= GOAL OF THE EXERCISE =
Count the lines in the items below that contain the string "height", treating uppercase and lowercase as different, and reply with the number alone.

= RECORD LIST =
++++
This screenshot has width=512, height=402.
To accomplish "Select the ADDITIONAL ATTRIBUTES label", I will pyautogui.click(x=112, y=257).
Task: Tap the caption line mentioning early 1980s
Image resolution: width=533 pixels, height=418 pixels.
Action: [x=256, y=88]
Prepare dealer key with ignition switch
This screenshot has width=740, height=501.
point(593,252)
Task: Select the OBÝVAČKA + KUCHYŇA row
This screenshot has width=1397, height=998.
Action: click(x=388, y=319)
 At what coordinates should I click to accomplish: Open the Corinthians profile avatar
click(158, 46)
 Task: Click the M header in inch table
++++
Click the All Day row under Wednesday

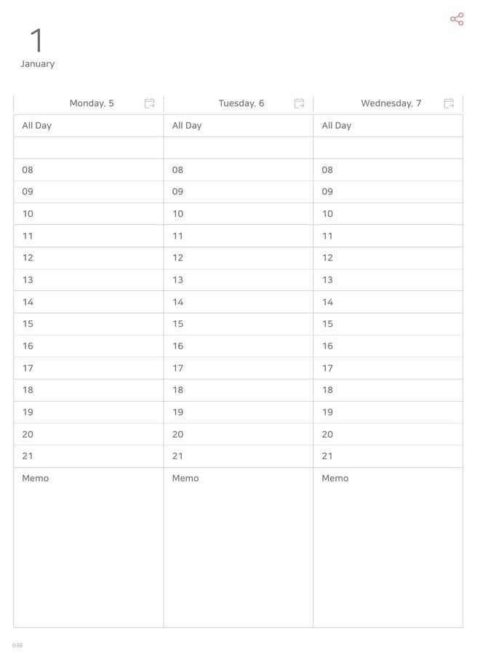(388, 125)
++++
= FINAL RESULT =
4